Por que o código “fast-food” não basta
Scott Hanselman, VP de Comunidade de Desenvolvedores da Microsoft, resume bem o dilema: “AI serve para prototipar, não para rodar a plataforma bancária que lida com milhões de transações”. A curva de aprendizado de quem nunca escreveu uma linha de Java pode até ser pulada, mas a experiência de quem arquitetou sistemas complexos continua indispensável para:
- Garantir segurança – um vazamento de dados custa caro em multas e reputação.
- Escalar sem gargalos – IA gera código, mas não prevê todos os impactos de latência.
- Manter e evoluir – sem padrões claros, o “espaguete” inviabiliza upgrades.

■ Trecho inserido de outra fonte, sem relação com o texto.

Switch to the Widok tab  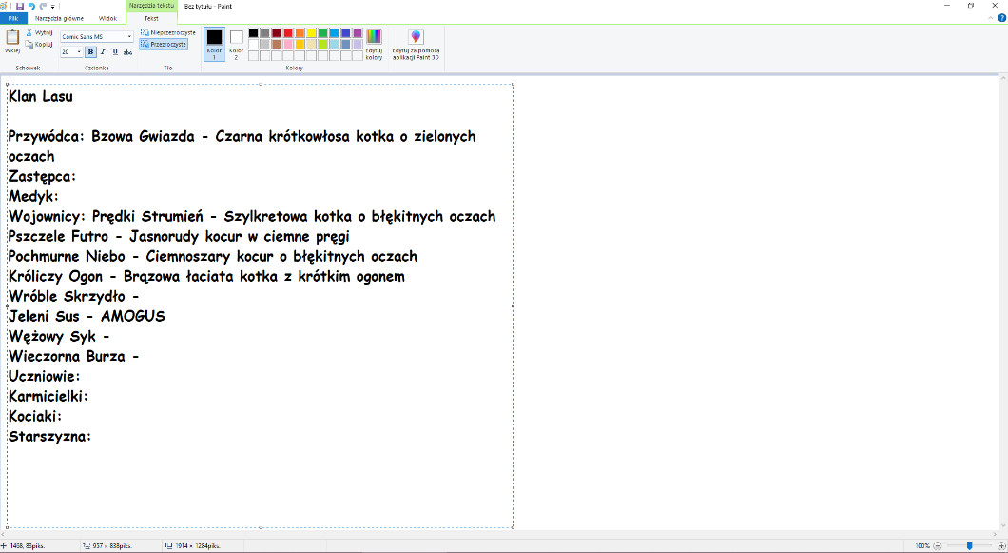(x=107, y=18)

O profissional híbrido: artesão-construtor
Em vez de escolher lados, o cenário mais vantajoso é combinar a curadoria de quem domina a arte com a velocidade de quem aceita o poder das power tools de IA. Pense em usar o Copilot para escrever trechos repetitivos enquanto revisa arquitetura, padrões de segurança e testes automatizados – tarefas onde o olhar humano ainda reina.

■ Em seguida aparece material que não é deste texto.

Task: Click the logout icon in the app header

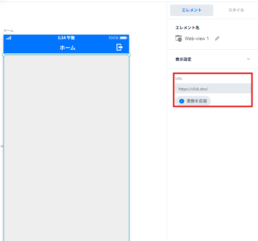Action: 119,47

Para quem quer se manter relevante (e aumentar o valor da hora trabalhada), os pilares são:
- Experiência prática – projetos reais continuam sendo a melhor escola.
- Visão de produto – saber o que e por que construir vale mais do que apenas como.
- Domínio das ferramentas de IA – entender limites e vieses dos modelos evita “alucinações” que viram bugs críticos.
Efeito colateral: a batalha pelos periféricos certos
Produtividade não depende só de software. Se você passa horas refinando prompts ou depurando código gerado por IA, investir em um bom mouse ergonômico ou em um teclado mecânico hot-swap com switches silenciosos faz diferença real na velocidade de digitação e no conforto das mãos. Combine isso com um headset com cancelamento de ruído para reuniões e pair programming remoto e você terá um kit digno de um verdadeiro “artesão-construtor”.
Imagem: Internet
O que esperar dos próximos anos
A tendência aponta para um volume cada vez maior de linhas produzidas por modelos generativos – e uma demanda proporcional por quem saiba filtrar esse output. Tal qual aconteceu com o jornalismo na era dos blogs e, depois, dos LLMs, a diferenciação virá de curadoria, narrativa e bom gosto técnico. Quem dominar esses três elementos ditará o que é software confiável, reutilizável e rentável.
Em outras palavras, mesmo num futuro em que a IA “escreve sozinha”, ainda precisaremos de profissionais capazes de escolher a madeira certa, lixar as arestas e aplicar o verniz. São eles que garantirão que nossas “cadeiras digitais” não quebrem na primeira sentada.
No fim das contas, o debate não é IA versus humanos, e sim velocidade com qualidade. E nesse jogo, vence quem souber empunhar o martelo automático sem esquecer a fita-métrica.